As I think of my other grandmother, Nana, it’s hard to imagine someone more different than Grandmom. That thought always makes me laugh as I reflect on the women who have come before me. When Nana passed away, my mom gave me back a quilt I sewed for Nana out of my Papa’s old shirts. Nana and Papa lived life big. They traveled all over, but the place that contains all my memories of them is Sarasota, Florida. Together, they were colorful, bold, and fancy, sailing on their boat and dancing the night away at the yacht club. His bright, vibrant shirts reflected that life.
Thin, lively, and barely five feet, we affectionally called Nana the energizer bunny, but below the surface, she too exuded a quiet resilience and fortitude. At age four, her mother passed away and her father walked out on her and her identical twin sister, forcing them to bounce between aunts, uncles, and boarding schools. She married early only to find herself living in the dark shadow of an alcoholic. When my mom was twelve years old, my Nana packed up her children in the middle of the night and fled. Years later, she met and married my wonderful Papa. That provided needed stability, but it was still a long journey. It’s no wonder she found peace in the expansive, foamy ocean. The teal colors of her quilt remind me of her zest for life and the ocean she loved.
When my parents were three months pregnant with me, their firstborn, they joyfully left behind the cold snow of Canada for the humid sunshine of Georgia. On the exact date they moved, my mother-in-law was in grueling labor with her firstborn, a son, in Michigan. She penned a letter detailing the birth and her new motherly love then tucked it away for his 18th birthday. When the time came, her teenage son was mildly horrified when it was read in front of his new girlfriend. Luckily for him, that story ended well.
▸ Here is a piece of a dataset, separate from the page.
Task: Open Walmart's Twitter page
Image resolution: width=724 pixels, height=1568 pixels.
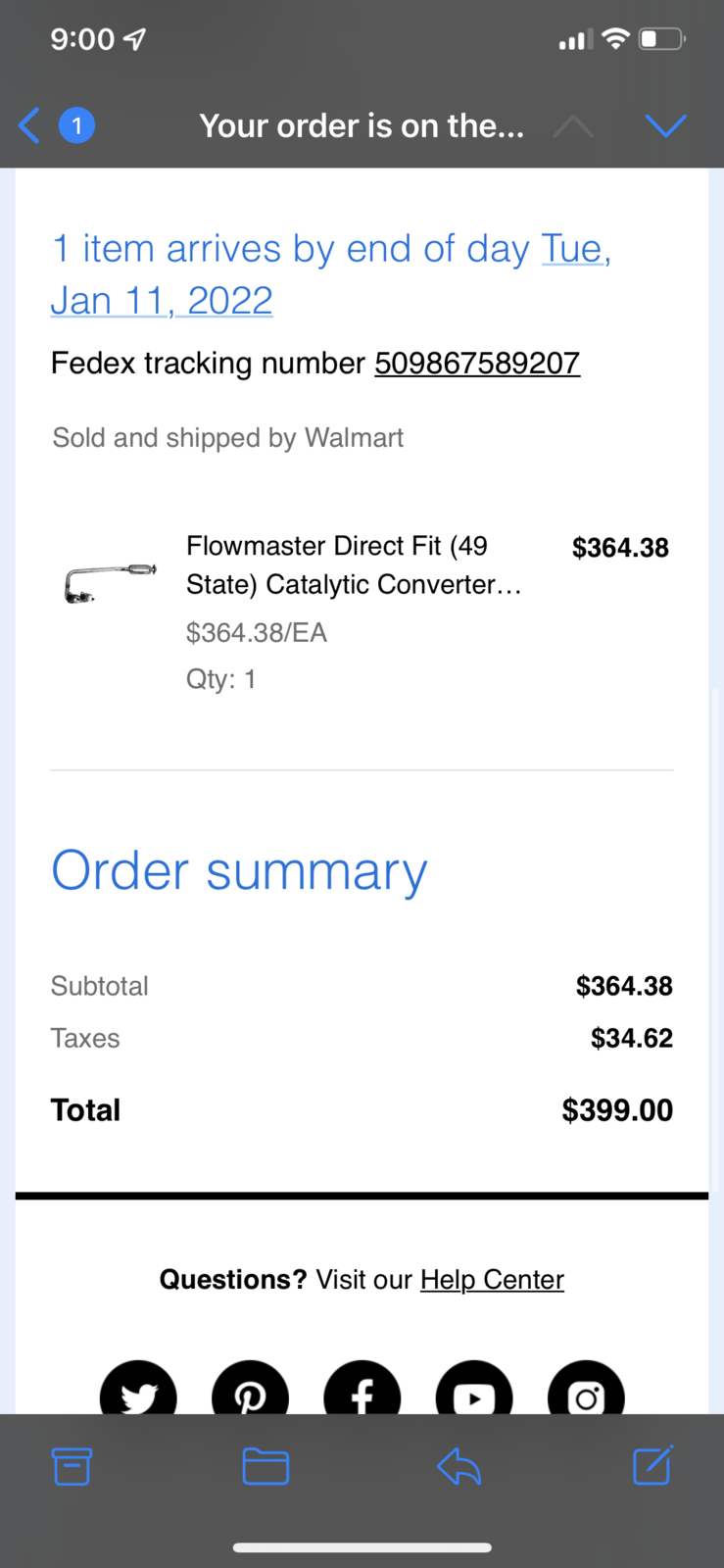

Once married, I found myself beholding new stories and traditions as two family trees merged. Half of my husband’s family has deep roots in rural North Carolina and Virginia. His childhood trips to the family lake house meandered past miles of waving tobacco fields. When my mother-in-law asked if I would be interested in a batch of unfinished quilt blocks from my husband’s great-grandmother, I eagerly accepted. I sewed them together when I was bulging with our firstborn. This quilt reminds me that we may not always finish what we start, but by the grace of God, our labor is not in vain.
I find myself treasuring my past more as I grow older, yearning to keep the memories alive for my children. These keepsakes provide links to a grander story helping me recall the intangible love, strength, and faith passed down as “one generation commends his works to another.”1
All of our unique family stories bear witness to the kindness of God even in the midst of challenging circumstances. They remind us ultimately of God’s faithfulness and our eternal inheritance. Welcomed into the family of God, we are covered in his mercy and blanketed in his love. Jesus is the thread that stitches our layers of brokenness and joy making our lives beautiful.
This essay was first published in Commonplace: In the Quiet of Winter in January 2024. It’s one of my favorite pieces of creative writing and I’ve wanted to share in this space for some time. Winter solstice (which is coming up on Sunday) seemed like the perfect time to do so. On the longest night and darkest day of the year, may you recall the memories, keepsakes, and family members who have shaped you and may this bring a spark of light to you this winter season.
*Note: Some of the dates/ years would be different had I written it now (ex: I’m 36 now- not “shy one year of thirty-five”), but I kept every word the same since that was the agreement in publishing with DOP.